Всю ночь мы слышали постоянное движение лошадей и людей среди калкаров и решили, что они перестраиваются для утренней атаки. Совершенно внезапно, безо всякого предупреждения, мы увидели черную массу, движущуюся на нас. Это были калкары — весь отряд — и они скакали на нас, не быстро, зажатые со всех сторон, но неотвратимо, ошеломляюще, словно огромная медленная река людей и лошадей.
Они налетели и пошли через нас, увлекая за собой. Первая линия разбилась кровавой волной и откатилась назад. Задние поехали по трупам павших. Мы бились, пока наши уставшие руки могли поднять меч на уровень плеча. Калкары падали и визжа умирали; но они не могли остановиться, они не могли повернуть назад, потому что огромная движущаяся масса за ними толкала их вперед; они даже не могли повернуть вправо или влево, ведь мы сжимали их по флангам; и они не могли двигаться быстрее, потому что впереди были мы.
Закрученный этим безостановочным движением, я был подхвачен им. Оно закружило меня. Оно прижало мои руки. Оно давило мои ноги. Оно вырвало клинок из моих рук. Временами, когда масса впереди на мгновение останавливалась, и до того момента, как масса позади принималась толкать вперед, в центре возникало такое давление, что кони поднимались над землей. Затем те, кто были сзади, оказывались на спинах тех, кто был впереди, чтобы позднее оказаться на земле. Следующие ряды двигались сквозь эти дергающиеся тела, создающие помеху для прокладывающих путь, и поток приостанавливался, а затем снова тек между сверкающими берегами клинков Джулиана, рубящими, неутомимо рубящими текущий поток калкаров.
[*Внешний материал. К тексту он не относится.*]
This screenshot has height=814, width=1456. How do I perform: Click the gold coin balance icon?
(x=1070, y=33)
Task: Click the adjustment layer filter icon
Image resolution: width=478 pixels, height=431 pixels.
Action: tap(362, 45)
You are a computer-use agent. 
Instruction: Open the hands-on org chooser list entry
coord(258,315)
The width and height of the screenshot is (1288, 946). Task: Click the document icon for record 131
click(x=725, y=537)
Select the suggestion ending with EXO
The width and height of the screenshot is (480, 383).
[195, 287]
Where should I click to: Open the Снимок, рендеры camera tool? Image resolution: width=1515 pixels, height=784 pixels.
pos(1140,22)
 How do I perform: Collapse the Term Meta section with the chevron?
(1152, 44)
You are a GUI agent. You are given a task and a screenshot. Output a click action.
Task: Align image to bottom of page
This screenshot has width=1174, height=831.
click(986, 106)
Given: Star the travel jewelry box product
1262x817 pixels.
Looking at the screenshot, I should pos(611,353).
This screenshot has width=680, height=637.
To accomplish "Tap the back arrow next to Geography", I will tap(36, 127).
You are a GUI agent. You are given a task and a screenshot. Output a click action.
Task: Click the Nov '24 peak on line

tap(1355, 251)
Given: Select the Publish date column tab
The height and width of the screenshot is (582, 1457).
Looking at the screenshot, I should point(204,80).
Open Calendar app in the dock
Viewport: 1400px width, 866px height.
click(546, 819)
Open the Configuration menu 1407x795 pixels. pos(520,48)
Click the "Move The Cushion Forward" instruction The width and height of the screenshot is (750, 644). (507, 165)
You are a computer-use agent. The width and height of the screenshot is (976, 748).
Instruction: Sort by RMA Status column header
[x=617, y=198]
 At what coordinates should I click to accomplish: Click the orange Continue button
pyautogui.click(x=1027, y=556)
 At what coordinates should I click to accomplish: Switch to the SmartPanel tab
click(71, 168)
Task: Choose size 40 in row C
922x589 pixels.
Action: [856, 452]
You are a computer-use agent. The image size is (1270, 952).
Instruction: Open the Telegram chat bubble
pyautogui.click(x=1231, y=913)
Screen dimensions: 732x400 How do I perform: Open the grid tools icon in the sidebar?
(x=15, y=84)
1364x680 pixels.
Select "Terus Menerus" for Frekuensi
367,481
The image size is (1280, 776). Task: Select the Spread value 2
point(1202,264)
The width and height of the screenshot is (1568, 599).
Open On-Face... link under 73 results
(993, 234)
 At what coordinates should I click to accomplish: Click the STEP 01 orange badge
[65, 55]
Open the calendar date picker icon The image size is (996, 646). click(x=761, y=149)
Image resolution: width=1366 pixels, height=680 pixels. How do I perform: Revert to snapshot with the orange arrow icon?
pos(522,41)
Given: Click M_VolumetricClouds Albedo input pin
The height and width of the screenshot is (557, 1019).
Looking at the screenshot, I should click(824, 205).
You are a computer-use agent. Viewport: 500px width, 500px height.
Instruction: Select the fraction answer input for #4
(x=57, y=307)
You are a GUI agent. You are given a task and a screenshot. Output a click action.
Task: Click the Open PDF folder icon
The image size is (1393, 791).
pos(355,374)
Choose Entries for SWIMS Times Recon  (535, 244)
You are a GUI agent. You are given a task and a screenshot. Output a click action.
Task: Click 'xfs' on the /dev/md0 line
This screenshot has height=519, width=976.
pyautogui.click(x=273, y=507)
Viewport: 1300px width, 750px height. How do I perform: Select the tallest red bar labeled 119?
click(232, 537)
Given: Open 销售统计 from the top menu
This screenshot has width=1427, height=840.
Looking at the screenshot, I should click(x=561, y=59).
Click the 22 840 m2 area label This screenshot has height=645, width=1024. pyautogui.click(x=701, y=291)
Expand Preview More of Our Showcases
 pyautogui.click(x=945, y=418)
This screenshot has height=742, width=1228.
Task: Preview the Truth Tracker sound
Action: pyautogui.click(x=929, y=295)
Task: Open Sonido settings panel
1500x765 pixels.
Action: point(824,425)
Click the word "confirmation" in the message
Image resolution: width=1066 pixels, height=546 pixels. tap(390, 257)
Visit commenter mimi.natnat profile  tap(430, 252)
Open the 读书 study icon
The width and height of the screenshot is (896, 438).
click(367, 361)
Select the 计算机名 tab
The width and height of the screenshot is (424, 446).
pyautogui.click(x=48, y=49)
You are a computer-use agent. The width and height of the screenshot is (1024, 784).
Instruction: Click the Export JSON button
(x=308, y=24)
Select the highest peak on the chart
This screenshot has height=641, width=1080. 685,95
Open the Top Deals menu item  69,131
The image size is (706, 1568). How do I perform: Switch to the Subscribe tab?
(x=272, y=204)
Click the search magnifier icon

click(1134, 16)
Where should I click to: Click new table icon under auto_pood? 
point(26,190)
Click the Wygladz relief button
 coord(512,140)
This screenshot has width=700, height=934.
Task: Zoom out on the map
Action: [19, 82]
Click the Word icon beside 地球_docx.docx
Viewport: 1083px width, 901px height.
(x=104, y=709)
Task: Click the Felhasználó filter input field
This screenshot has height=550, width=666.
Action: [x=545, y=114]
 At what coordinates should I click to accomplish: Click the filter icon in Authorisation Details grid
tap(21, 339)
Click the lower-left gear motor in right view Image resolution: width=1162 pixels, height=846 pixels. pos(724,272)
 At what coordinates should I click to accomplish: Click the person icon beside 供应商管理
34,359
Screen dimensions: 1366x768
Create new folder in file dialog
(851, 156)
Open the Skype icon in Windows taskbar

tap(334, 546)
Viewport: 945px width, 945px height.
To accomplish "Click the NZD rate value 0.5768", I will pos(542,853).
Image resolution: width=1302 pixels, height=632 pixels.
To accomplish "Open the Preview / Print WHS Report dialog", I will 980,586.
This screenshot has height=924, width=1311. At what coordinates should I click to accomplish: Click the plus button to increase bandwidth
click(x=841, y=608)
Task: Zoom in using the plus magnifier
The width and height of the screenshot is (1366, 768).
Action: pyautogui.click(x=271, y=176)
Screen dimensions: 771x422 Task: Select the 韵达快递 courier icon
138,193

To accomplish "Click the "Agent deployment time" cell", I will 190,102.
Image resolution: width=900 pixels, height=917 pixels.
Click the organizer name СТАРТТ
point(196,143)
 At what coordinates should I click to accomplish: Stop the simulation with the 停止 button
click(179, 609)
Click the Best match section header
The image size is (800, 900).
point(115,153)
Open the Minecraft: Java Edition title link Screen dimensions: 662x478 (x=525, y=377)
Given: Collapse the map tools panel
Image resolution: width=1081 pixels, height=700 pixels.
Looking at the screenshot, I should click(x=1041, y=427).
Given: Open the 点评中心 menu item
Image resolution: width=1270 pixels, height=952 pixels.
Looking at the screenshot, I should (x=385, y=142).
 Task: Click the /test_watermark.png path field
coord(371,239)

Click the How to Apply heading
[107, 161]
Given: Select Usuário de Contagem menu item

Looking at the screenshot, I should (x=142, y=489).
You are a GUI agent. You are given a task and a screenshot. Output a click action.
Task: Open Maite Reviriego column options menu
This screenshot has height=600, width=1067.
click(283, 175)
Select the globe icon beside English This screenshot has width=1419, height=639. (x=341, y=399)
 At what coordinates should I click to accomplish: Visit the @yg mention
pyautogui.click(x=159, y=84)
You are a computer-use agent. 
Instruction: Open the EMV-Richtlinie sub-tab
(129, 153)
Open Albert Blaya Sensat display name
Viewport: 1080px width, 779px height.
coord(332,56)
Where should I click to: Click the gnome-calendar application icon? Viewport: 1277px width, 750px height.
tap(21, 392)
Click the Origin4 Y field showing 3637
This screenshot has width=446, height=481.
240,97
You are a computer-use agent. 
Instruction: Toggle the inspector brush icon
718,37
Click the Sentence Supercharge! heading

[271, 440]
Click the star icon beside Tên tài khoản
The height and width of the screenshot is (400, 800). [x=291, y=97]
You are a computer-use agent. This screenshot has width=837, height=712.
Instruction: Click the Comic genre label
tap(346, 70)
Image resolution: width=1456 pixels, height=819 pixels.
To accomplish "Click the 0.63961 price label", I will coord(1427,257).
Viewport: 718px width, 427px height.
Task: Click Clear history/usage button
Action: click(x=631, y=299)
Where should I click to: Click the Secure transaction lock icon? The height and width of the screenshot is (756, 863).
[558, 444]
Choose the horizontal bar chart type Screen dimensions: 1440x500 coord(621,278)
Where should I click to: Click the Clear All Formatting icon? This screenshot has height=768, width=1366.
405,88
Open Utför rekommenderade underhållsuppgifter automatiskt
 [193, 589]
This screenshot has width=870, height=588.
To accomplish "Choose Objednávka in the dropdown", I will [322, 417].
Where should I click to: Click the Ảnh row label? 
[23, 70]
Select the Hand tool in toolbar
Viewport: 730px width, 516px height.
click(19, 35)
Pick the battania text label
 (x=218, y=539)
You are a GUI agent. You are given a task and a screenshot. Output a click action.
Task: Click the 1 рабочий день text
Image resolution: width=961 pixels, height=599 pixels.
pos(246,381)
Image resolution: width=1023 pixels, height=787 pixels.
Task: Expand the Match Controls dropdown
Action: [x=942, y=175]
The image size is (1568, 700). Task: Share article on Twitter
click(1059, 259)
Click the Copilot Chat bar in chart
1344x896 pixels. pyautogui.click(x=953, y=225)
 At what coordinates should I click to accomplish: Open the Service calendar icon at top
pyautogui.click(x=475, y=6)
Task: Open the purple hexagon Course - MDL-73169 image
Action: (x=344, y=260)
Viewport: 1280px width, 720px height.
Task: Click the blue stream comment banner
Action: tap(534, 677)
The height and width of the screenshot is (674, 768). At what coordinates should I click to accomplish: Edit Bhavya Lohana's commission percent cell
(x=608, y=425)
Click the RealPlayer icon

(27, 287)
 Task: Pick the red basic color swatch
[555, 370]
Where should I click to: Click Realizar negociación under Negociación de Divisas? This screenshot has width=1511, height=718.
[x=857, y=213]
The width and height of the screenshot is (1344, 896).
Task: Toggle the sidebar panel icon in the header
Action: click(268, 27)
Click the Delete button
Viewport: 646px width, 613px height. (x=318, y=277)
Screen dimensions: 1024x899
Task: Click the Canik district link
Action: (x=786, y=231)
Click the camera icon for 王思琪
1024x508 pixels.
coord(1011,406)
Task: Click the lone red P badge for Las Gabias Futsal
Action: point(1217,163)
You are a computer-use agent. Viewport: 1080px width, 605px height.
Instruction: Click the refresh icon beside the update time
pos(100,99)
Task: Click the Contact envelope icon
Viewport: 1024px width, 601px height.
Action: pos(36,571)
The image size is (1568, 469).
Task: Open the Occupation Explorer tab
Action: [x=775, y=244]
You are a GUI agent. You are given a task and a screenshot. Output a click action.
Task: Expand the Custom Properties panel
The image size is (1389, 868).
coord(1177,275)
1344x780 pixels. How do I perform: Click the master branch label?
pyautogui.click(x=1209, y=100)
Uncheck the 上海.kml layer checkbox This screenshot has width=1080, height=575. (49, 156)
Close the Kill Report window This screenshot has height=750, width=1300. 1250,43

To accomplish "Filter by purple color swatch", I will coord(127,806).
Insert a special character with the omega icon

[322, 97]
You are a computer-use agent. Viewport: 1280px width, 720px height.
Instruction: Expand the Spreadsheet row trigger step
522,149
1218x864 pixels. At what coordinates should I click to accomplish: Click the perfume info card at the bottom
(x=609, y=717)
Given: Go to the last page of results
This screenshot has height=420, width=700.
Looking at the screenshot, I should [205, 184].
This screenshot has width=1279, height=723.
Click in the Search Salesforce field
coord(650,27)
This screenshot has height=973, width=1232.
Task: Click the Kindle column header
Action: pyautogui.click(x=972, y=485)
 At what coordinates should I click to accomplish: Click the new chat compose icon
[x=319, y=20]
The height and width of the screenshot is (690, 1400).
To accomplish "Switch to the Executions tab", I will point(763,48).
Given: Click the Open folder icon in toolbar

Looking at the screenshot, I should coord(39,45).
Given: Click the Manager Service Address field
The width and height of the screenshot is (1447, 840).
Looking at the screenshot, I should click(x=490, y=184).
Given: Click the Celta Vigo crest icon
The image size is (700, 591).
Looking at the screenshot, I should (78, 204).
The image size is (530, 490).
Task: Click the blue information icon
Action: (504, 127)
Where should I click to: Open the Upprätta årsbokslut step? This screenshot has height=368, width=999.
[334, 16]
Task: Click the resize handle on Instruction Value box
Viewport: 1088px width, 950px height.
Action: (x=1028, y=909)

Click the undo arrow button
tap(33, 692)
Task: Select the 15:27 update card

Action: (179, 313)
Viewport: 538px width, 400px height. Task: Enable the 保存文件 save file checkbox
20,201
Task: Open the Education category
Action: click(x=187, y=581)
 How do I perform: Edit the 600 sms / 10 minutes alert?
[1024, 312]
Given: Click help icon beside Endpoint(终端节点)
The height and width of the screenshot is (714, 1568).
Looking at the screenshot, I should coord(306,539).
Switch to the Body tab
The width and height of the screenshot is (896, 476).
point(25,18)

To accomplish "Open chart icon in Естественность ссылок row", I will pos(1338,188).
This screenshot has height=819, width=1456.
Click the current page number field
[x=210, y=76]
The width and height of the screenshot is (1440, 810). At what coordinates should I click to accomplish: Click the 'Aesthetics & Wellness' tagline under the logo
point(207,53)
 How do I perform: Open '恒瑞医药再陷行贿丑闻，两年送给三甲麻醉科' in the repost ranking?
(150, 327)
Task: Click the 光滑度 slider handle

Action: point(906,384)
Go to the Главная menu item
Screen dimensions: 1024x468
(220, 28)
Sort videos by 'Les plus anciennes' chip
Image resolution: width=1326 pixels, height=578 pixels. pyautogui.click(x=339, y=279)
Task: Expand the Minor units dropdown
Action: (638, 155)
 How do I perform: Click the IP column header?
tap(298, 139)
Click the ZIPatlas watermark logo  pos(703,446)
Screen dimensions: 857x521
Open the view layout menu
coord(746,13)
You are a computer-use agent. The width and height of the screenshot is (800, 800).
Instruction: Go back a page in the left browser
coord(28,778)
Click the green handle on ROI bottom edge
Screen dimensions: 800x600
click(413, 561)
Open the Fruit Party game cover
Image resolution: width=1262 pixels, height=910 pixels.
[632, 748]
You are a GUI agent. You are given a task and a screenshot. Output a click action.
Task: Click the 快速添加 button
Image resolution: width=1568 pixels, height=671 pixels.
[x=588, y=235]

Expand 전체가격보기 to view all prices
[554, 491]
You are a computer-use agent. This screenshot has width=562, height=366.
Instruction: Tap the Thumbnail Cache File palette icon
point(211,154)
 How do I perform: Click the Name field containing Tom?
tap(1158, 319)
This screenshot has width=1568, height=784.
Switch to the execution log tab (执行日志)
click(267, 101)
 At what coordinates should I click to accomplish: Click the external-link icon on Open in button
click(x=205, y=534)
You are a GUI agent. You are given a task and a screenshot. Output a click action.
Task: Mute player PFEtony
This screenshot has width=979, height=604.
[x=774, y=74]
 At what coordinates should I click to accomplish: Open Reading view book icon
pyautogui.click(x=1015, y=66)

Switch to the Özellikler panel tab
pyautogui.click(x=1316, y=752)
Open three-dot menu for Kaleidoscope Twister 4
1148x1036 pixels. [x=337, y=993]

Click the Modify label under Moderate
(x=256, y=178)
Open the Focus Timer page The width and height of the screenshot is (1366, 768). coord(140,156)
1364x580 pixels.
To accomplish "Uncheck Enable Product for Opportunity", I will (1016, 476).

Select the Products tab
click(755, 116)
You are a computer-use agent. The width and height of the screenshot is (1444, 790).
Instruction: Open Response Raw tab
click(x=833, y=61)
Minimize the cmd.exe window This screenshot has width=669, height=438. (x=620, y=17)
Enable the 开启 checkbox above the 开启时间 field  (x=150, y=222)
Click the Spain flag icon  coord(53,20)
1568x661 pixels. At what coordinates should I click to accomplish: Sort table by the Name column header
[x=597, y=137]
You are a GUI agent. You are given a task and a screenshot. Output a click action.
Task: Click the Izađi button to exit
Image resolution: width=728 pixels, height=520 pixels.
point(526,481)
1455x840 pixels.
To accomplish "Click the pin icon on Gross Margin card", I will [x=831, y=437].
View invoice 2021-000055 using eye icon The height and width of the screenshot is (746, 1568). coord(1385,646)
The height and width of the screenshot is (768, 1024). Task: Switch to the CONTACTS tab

Я никогда не видел ничего подобного, и даже луна не освещала эту ночь — люди не помнили подобного избиения. Тысячи за тысячами калкары гибли на краю этого потока, медленно прокладывающего себе путь между мечами моих раскрашенных воинов, которые наскакивали на живую массу пока их руки не потеряли чувствительность и не повисли от усталости. И тогда они дали путь бесконечным тысячам, давящим сзади.
Даже тогда я был бессилен вырваться из этого безумного, нескончаемого потока, который увлекал меня к югу, вниз, в расширяющуюся долину. Калкары вокруг меня, казалось, не понимали, что я враг, или обратили на это внимание, но слишком велико было их желание сбежать. Наконец мы миновали места, где происходили самые жаркие вчерашние схватки, землю больше не покрывали трупы, и скорость движения увеличилась. После этого массы воинов рассыпались вправо и влево, давая возможность для индивидуальных действий, хотя и не давая мне возможности выскользнуть из потока.
Когда я все же решил попытаться выскользнуть, на меня впервые обратили внимание, на мое единственное красное перо и остальные вещи, так отличающиеся от экипировки калкаров.
— Янк! — крикнул кто-то рядом со мной, а другой выхватил свой клинок и бросился на меня; но я защитился от удара своим щитом и выхватил нож, жалкое оружие перед мечником.
— Остановитесь! — крикнул командный голос позади. — Это тот, кого они называют Красным Ястребом, их вождь. Схватите его живым и доставьте к Джемадару.
Я попытался пробиться сквозь их линии, но они сомкнулись передо мной, и, хотя я использовал нож против нескольких из них и довольно эффективно, они победили меня числом, и затем один из них, должно быть, ударил меня по голове рукояткой своего меча, потому что все внезапно стало черным, и я помнил только, как валюсь из седла.